PGP & GPG

If you are visiting Jamaica and you want to send a 4x6 color photo of a sandy beach with a quick 'Wish You Were Here' jotted on the back, you don't mind the contents of the message being publicly viewable. But, most mail is sent in sealed envelopes, sometimes with additional protection to ensure the enclosed note can't be read through the paper. Regular email is like a digital postcard and this book will show you how to seal your email in an encrypted 'envelope'.

About The Book

In his Introduction, Michael Lucas provides an overview of the history of PGP encryption and how it has evolved and splintered into OpenPGP and GnuPG (or GPG). He provides a comparison of PGP and GPG, contrasting their ease of use, support, transparency and algorithm support.

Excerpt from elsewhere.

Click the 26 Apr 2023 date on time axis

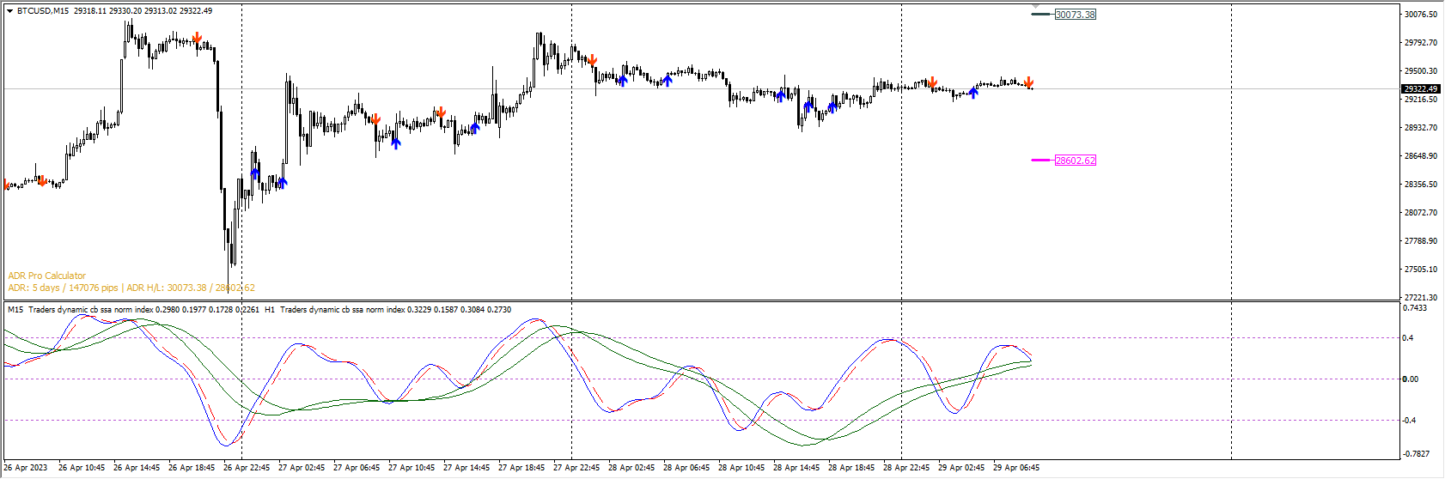[x=26, y=468]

Lucas goes on to provide a "Cryptography Kindergarten", educating the reader on basic encryption techniques and terminology so that the rest of the book will make sense. The chapter lineup looks like this:

1. Cryptography Kindergarten
2. Understanding OpenPGP
3. Installing PGP
4. Installing GnuPG
5. The Web of Trust
6. PGP Key Management
7. Managing GnuPG Keys
8. OpenPGP and Email
9. PGP and Email
10. GnuPG and Email
11. Other OpenPGP Considerations

The book wraps up with Appendix A, Introduction to PGP Command Line, and Appendix B, GnuPG Command Line Summary.

Even those who know their way around a computer system, and maybe even a thing or two about network security, often find themselves intimidated by cryptography, especially encryption that could screw up their email if it isn't configured properly.

This book teaches the strengths and weaknesses of these PGP variations and how to get started using them with confience to secure and protect your email communications.

My Review

Email messages are not typically protected or encrypted in any way. What you send could potentially be intercepted and read by anyone. If you are sending something of a private or confidential nature, it is nice to ensure that only the intended recipient can read the message.

Lucas does an excellent job of making a seemingly complex subject seem much simpler. While much of the book is dedicated to the gritty details of the different PGP implementations, those who are confused by the concept of cryptography to begin with will learn a lot just from reading Cryptography Kindergarten and The Web Of Trust.

Table 1.1 alone will answer many readers questions. This simple table illustrates different scenarios and explains what or how you would want to protect it. Do you need to sign the message with your private key, or encrypt the message with the recipient's public key?

Email is one of the most common uses for computers and one of the primary methods of communication for many people. I highly recommend that those who rely on email communications buy and read this book to gain a better understanding of how to protect and secure their messages from unauthorized viewing.